Natural Resource Constraint on Fiscal Capacity: Evidence from Canadian Municipalities
Nya Fest Session 5: There ain’t no mountain high enough, ain’t no valley low enough: Ownership, redistribution, and extraction of natural resources, 1800-2000 organized by Kasper Hage Stjern
Abstract
In Canada, the provision of public services is intrinsically linked to the capacity of the state to mobilize revenues and to the ways responsibilities are distributed between federal, provincial, and municipal governments. The provision of public services thus depends on economic conditions at the macro and micro levels, and therefore on economic shocks at these different scales. Resource-dependent municipalities provide a rare opportunity to better understand the resilience of public services to shocks. The mining industry follows mineral price cycle is highly volatile.
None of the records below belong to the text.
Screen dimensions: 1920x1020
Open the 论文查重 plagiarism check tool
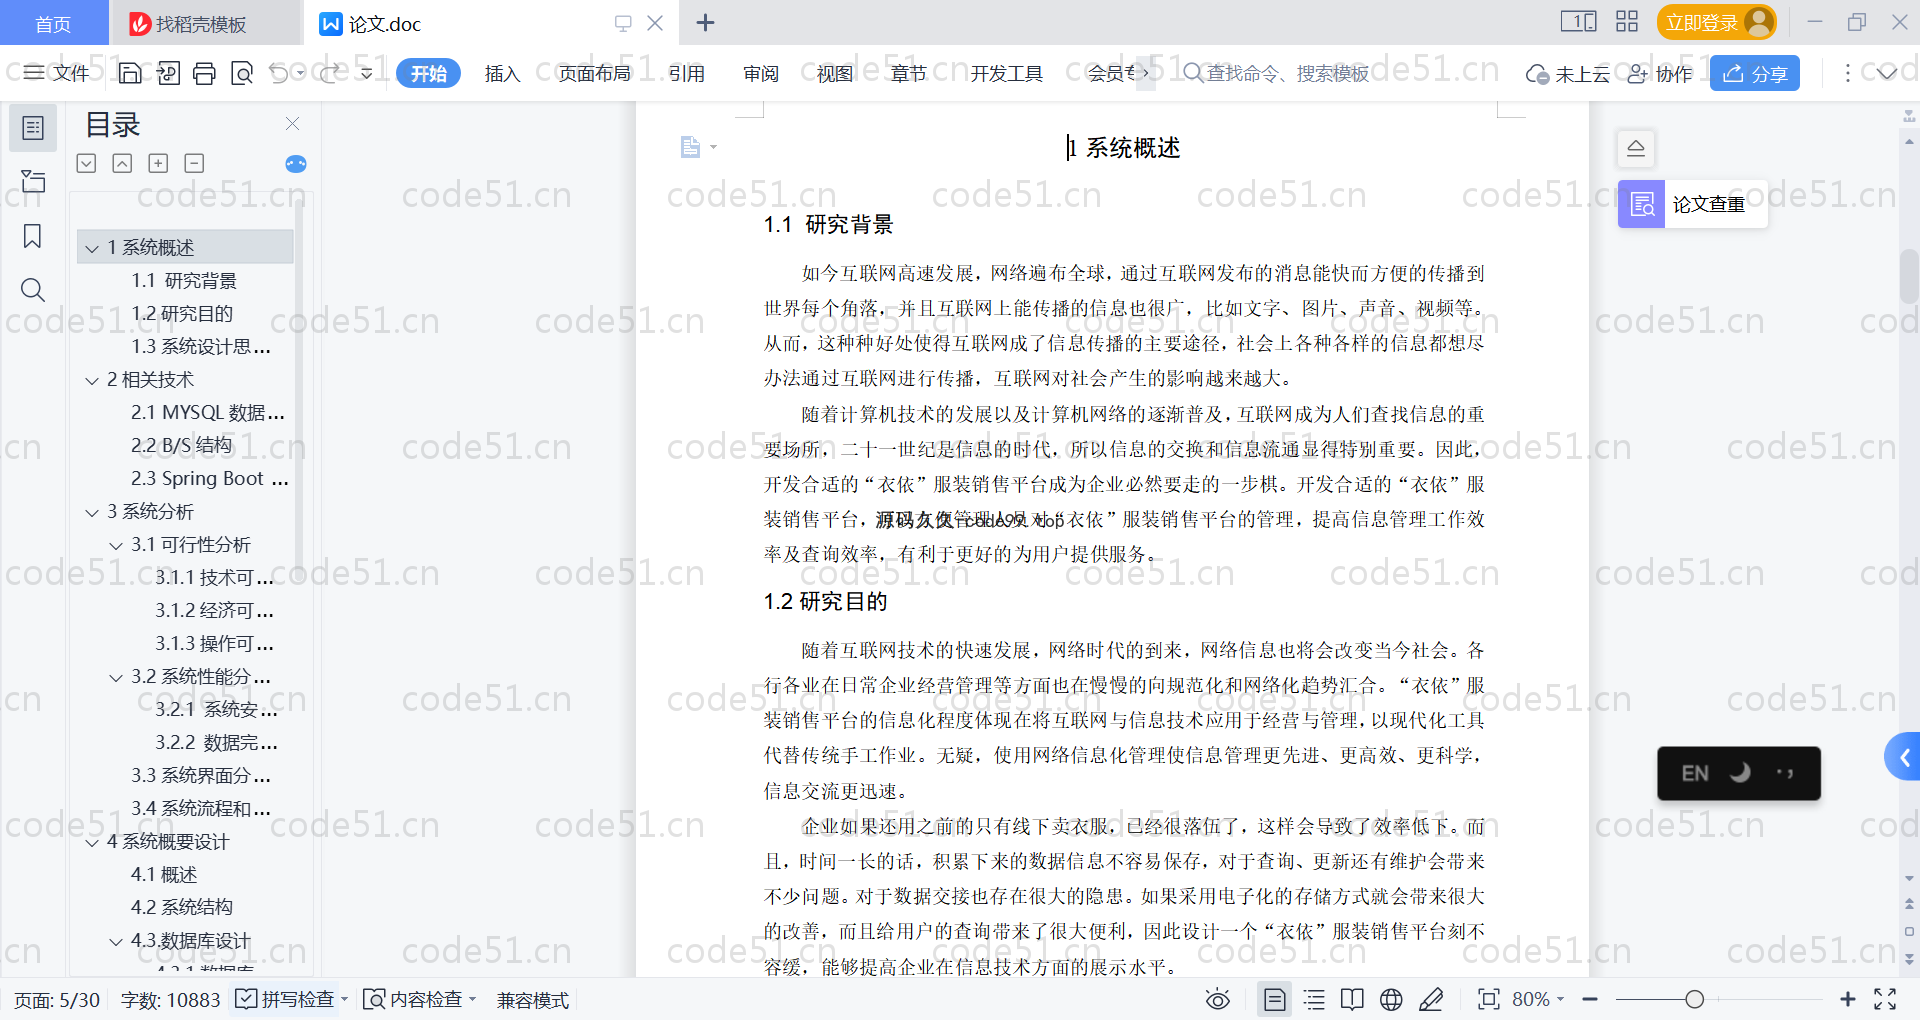click(1692, 204)
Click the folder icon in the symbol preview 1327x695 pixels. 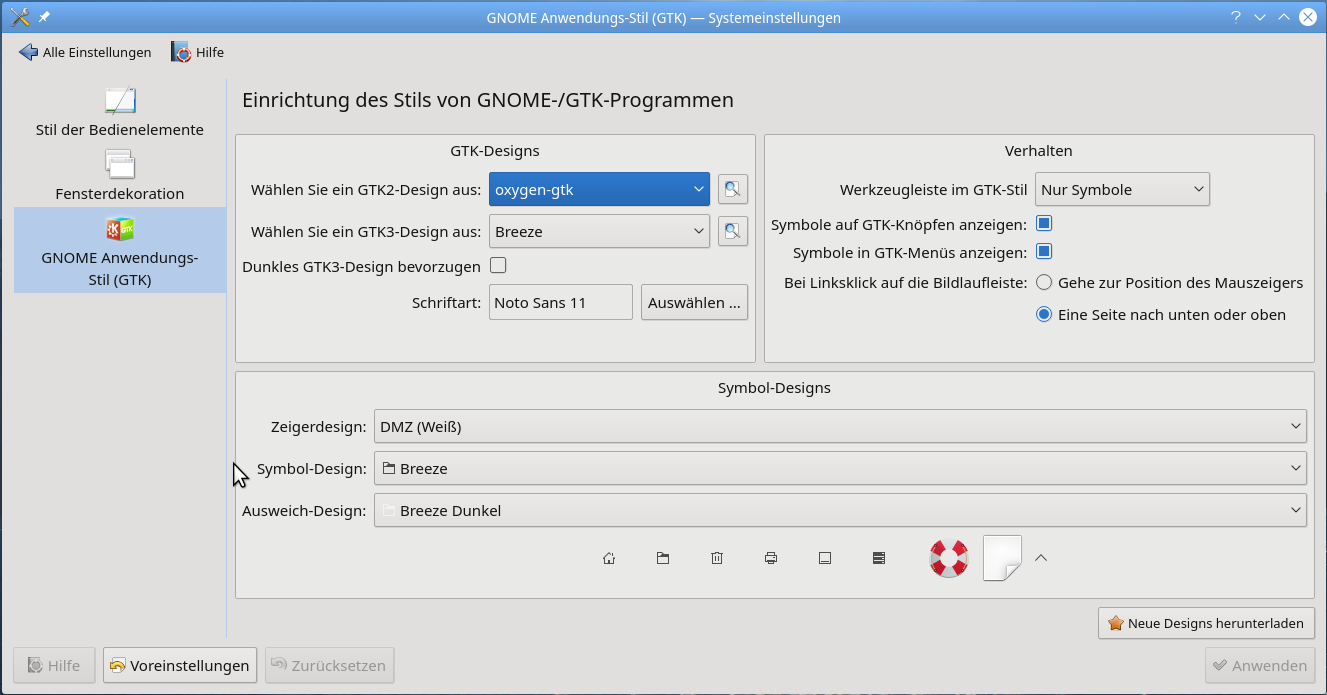pyautogui.click(x=663, y=558)
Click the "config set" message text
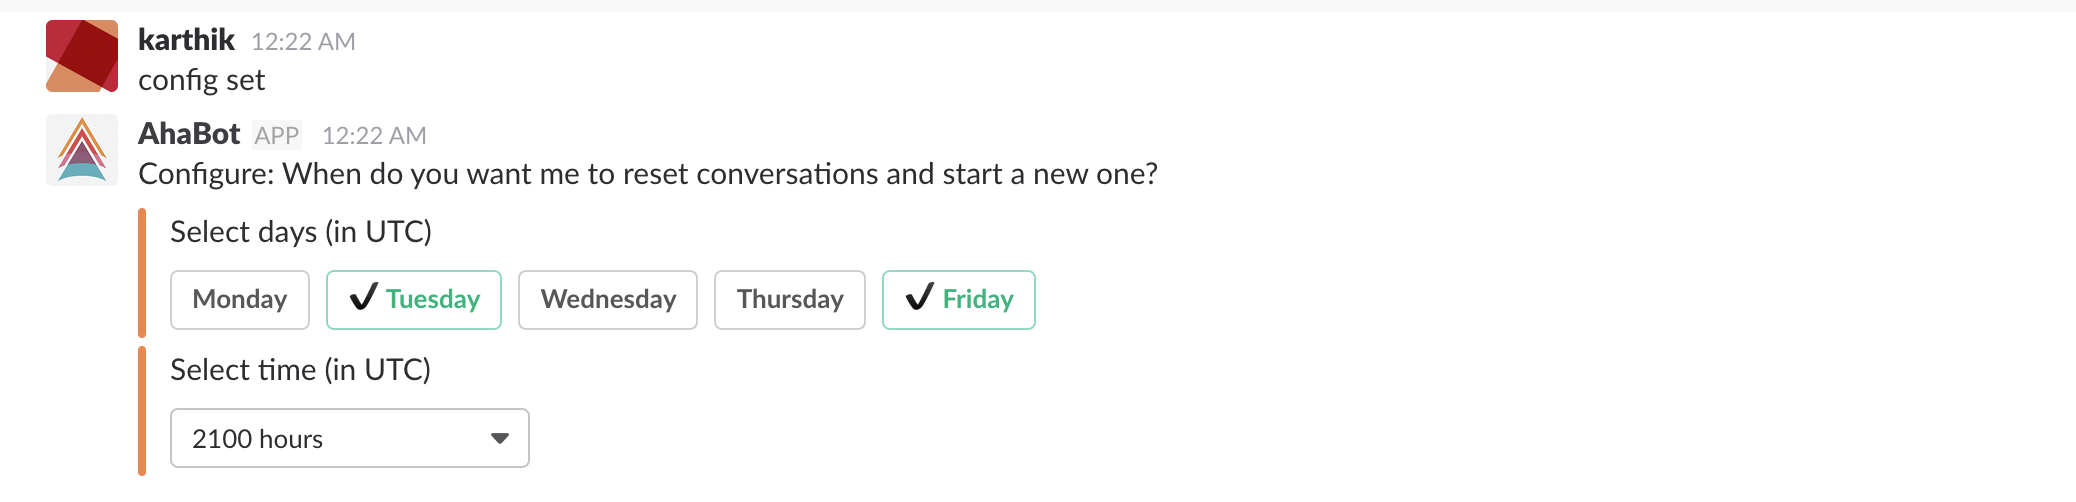 (x=201, y=80)
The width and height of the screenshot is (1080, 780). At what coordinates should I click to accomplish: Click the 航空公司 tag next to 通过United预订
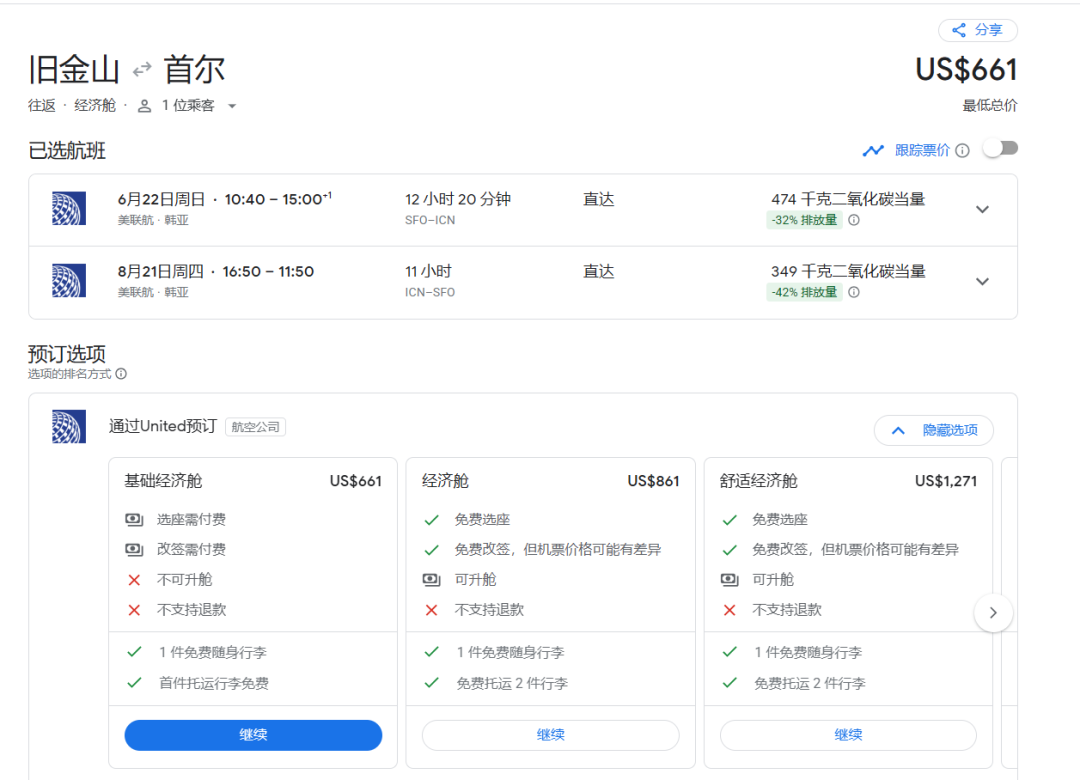[257, 427]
This article studies the link between fiscal capacity of municipalities and the wave of mine closures that affected Canada after 1980. Using a novel database on mineral production, we investigate how spending for social services changes after mine closures in at municipal level, and study if mine closures constraint the capacity of local government in providing relief and support with consequential implications for socio-economic precarity These questions echo broader concerns about how much municipalities depend on extractive activities to provide for services to their citizens, and inform current debates on the implications of the ecological transition for local governments.